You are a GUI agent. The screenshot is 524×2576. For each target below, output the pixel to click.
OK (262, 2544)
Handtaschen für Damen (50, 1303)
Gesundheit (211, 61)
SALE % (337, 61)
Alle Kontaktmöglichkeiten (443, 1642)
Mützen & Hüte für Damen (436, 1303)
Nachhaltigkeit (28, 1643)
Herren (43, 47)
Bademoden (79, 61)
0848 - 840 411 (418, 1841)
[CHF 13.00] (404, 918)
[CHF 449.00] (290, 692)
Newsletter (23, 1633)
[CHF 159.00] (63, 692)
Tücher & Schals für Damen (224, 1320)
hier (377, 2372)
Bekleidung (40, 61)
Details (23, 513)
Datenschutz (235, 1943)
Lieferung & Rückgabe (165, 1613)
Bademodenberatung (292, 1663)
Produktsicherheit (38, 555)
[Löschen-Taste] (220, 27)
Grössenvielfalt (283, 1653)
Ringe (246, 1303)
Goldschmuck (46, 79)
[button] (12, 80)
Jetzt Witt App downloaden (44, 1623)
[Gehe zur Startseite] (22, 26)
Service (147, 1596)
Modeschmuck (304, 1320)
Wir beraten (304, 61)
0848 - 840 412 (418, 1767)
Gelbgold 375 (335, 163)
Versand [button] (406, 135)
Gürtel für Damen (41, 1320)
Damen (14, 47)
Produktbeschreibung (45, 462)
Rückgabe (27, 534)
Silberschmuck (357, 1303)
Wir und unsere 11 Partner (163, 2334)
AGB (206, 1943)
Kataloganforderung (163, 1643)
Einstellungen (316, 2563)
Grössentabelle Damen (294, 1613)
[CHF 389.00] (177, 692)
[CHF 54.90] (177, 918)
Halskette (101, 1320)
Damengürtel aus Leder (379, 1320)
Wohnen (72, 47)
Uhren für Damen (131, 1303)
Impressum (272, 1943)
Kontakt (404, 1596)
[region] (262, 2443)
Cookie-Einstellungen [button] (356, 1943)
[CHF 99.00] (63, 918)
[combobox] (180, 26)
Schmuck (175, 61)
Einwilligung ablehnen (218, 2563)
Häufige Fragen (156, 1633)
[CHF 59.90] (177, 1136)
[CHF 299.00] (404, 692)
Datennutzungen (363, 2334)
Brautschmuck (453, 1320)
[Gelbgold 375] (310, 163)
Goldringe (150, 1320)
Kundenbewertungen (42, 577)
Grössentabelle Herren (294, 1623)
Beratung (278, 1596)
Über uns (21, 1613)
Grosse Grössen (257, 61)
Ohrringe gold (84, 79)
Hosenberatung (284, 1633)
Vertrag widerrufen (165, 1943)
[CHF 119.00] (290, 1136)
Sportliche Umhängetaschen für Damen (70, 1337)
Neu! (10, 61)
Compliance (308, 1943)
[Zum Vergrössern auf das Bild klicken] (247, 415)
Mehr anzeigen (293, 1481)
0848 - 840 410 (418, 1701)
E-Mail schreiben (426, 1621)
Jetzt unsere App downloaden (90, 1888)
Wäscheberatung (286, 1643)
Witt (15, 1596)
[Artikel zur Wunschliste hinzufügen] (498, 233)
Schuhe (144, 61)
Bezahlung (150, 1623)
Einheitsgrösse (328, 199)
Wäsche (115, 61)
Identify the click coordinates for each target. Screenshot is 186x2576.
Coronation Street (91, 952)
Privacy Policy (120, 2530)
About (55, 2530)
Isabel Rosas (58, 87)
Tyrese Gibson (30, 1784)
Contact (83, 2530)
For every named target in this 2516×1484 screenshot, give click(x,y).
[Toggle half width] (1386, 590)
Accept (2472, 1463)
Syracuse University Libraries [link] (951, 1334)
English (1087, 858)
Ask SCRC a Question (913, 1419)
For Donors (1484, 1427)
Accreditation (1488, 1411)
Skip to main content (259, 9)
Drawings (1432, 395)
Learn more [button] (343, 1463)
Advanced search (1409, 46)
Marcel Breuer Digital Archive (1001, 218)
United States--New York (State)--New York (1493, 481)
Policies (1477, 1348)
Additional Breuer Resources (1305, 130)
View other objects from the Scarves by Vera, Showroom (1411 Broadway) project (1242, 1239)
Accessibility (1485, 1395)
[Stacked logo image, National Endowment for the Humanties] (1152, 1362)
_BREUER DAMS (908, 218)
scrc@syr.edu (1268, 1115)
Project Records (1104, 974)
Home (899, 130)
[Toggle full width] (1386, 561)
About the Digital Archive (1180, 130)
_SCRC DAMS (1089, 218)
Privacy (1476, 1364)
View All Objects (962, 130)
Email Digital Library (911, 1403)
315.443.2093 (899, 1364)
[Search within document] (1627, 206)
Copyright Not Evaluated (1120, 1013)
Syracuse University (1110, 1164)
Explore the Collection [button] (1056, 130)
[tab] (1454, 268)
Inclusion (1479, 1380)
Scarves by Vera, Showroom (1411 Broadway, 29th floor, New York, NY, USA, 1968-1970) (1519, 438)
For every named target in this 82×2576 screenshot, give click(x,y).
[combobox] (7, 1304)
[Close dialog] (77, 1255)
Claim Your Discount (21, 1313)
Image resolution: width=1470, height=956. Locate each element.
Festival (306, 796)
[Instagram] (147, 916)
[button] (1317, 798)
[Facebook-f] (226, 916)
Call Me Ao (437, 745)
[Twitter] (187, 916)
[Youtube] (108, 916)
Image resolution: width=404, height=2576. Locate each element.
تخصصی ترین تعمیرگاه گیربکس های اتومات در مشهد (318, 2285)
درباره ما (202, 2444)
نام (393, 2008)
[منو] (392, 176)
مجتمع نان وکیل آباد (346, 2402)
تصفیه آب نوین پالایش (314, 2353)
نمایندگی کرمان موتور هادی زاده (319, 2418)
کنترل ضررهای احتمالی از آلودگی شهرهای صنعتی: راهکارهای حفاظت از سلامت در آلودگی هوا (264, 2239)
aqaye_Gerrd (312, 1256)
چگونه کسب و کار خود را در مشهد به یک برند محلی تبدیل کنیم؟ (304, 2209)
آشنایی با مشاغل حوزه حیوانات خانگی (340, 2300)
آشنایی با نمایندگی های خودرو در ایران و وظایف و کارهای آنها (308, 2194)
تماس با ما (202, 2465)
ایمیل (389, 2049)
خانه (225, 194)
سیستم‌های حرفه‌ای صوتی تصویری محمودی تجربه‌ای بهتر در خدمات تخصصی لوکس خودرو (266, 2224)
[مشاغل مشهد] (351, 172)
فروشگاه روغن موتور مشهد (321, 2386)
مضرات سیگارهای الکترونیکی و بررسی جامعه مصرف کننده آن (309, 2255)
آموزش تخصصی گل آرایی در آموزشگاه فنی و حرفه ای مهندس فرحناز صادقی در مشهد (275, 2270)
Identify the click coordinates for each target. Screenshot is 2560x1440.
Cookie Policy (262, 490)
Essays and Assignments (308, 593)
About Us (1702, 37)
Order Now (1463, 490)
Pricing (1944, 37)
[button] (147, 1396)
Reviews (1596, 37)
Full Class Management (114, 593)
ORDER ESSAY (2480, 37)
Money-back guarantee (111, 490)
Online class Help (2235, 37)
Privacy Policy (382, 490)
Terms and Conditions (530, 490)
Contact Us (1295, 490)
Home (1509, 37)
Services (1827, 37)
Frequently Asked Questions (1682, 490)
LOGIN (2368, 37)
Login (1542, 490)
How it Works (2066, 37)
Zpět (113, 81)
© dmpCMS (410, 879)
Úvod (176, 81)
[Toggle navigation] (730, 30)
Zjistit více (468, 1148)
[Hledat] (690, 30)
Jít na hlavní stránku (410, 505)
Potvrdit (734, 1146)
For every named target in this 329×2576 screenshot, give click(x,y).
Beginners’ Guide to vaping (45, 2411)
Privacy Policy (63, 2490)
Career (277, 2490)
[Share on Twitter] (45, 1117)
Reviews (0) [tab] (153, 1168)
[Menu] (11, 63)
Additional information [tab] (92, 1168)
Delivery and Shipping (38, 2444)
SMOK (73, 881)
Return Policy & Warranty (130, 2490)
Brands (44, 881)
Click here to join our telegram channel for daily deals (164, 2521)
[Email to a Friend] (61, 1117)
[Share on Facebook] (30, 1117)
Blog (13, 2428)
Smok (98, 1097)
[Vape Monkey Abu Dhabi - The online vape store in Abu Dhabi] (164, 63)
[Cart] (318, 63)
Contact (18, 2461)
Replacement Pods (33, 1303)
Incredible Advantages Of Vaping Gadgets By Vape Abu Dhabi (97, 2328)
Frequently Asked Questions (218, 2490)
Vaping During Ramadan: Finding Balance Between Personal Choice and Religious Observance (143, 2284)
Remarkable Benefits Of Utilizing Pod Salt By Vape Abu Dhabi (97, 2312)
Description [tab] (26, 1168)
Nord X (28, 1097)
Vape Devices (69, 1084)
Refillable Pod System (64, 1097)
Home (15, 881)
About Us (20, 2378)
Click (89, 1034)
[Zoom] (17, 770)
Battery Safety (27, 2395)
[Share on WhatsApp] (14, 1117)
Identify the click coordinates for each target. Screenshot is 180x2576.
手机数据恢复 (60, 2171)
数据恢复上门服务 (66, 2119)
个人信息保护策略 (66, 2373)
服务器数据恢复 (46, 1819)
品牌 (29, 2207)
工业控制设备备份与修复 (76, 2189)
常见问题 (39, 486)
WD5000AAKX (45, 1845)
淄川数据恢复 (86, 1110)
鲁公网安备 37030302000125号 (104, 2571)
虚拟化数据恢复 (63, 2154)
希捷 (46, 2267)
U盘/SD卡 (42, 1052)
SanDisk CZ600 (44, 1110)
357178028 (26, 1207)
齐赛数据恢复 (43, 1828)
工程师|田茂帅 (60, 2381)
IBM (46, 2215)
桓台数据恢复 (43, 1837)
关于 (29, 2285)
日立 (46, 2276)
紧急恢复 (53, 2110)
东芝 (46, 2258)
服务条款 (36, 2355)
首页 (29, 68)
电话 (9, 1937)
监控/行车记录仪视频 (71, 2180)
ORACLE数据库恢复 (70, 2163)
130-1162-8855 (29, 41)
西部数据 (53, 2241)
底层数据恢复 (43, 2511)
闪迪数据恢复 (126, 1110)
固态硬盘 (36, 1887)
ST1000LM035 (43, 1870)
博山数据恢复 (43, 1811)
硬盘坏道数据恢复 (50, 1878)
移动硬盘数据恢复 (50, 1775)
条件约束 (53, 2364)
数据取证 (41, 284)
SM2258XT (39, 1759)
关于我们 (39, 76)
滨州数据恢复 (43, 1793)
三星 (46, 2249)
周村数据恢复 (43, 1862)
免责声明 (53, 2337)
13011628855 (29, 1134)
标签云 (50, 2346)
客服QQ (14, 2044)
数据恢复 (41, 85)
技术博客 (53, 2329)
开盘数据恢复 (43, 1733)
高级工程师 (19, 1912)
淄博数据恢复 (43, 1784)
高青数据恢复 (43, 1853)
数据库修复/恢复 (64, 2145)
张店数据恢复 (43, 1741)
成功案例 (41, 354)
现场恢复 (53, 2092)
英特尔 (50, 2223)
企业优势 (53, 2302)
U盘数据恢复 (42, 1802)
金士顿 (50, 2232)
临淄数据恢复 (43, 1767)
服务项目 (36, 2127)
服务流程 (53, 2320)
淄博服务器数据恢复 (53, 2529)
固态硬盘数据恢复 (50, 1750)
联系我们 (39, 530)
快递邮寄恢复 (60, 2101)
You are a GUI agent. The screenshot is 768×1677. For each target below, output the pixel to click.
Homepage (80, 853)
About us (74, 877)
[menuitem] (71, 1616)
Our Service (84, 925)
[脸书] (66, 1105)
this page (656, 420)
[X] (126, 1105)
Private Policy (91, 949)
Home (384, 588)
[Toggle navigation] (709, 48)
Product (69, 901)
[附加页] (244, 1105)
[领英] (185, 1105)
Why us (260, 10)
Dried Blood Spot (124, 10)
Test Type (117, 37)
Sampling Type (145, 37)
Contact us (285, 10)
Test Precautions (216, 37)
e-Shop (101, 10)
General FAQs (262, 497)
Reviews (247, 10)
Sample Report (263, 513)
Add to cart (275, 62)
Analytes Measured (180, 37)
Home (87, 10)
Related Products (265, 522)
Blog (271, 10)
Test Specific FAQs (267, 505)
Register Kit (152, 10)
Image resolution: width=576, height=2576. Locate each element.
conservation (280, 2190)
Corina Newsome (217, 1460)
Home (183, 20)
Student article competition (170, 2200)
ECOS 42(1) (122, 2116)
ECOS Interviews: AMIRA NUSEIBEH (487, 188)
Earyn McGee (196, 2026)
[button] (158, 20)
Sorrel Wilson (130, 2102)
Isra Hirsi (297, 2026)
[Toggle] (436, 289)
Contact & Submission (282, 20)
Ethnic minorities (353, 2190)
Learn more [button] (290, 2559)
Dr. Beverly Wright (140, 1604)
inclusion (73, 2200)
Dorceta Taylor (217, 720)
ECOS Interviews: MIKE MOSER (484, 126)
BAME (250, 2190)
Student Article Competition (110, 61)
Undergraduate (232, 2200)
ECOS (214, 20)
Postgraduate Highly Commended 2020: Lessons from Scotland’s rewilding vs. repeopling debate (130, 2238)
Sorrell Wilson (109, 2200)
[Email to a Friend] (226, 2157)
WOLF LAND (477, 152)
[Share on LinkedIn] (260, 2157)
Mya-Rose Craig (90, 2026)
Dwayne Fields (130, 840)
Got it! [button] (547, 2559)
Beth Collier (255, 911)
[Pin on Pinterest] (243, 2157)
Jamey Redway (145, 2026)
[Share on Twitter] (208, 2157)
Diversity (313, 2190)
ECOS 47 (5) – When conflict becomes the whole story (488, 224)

Task instructions. Reproduce the entries above exactly, but only the lines between the line holding "Jít na hlavní stránku (410, 505)" and the line holding "条件约束 (53, 2364)", inclusive.

Written response.
Jít na hlavní stránku (410, 505)
Potvrdit (734, 1146)
For every named target in this 329×2576 screenshot, give click(x,y).
Beginners’ Guide to vaping (45, 2411)
Privacy Policy (63, 2490)
Career (277, 2490)
[Share on Twitter] (45, 1117)
Reviews (0) [tab] (153, 1168)
[Menu] (11, 63)
Additional information [tab] (92, 1168)
Delivery and Shipping (38, 2444)
SMOK (73, 881)
Return Policy & Warranty (130, 2490)
Brands (44, 881)
Click here to join our telegram channel for daily deals (164, 2521)
[Email to a Friend] (61, 1117)
[Share on Facebook] (30, 1117)
Blog (13, 2428)
Smok (98, 1097)
[Vape Monkey Abu Dhabi - The online vape store in Abu Dhabi] (164, 63)
[Cart] (318, 63)
Contact (18, 2461)
Replacement Pods (33, 1303)
Incredible Advantages Of Vaping Gadgets By Vape Abu Dhabi (97, 2328)
Frequently Asked Questions (218, 2490)
Vaping During Ramadan: Finding Balance Between Personal Choice and Religious Observance (143, 2284)
Remarkable Benefits Of Utilizing Pod Salt By Vape Abu Dhabi (97, 2312)
Description [tab] (26, 1168)
Nord X (28, 1097)
Vape Devices (69, 1084)
Refillable Pod System (64, 1097)
Home (15, 881)
About Us (20, 2378)
Click (89, 1034)
[Zoom] (17, 770)
Battery Safety (27, 2395)
[Share on WhatsApp] (14, 1117)
Identify the click coordinates for each target. Screenshot is 180x2576.
手机数据恢复 (60, 2171)
数据恢复上门服务 (66, 2119)
个人信息保护策略 (66, 2373)
服务器数据恢复 (46, 1819)
品牌 (29, 2207)
工业控制设备备份与修复 (76, 2189)
常见问题 (39, 486)
WD5000AAKX (45, 1845)
淄川数据恢复 (86, 1110)
鲁公网安备 37030302000125号 (104, 2571)
虚拟化数据恢复 (63, 2154)
希捷 (46, 2267)
U盘/SD卡 (42, 1052)
SanDisk CZ600 (44, 1110)
357178028 (26, 1207)
齐赛数据恢复 (43, 1828)
工程师|田茂帅 (60, 2381)
IBM (46, 2215)
桓台数据恢复 (43, 1837)
关于 (29, 2285)
日立 (46, 2276)
紧急恢复 (53, 2110)
东芝 (46, 2258)
服务条款 (36, 2355)
首页 (29, 68)
电话 (9, 1937)
监控/行车记录仪视频 (71, 2180)
ORACLE数据库恢复 (70, 2163)
130-1162-8855 (29, 41)
西部数据 (53, 2241)
底层数据恢复 (43, 2511)
闪迪数据恢复 (126, 1110)
固态硬盘 (36, 1887)
ST1000LM035 (43, 1870)
博山数据恢复 (43, 1811)
硬盘坏道数据恢复 (50, 1878)
移动硬盘数据恢复 (50, 1775)
条件约束 (53, 2364)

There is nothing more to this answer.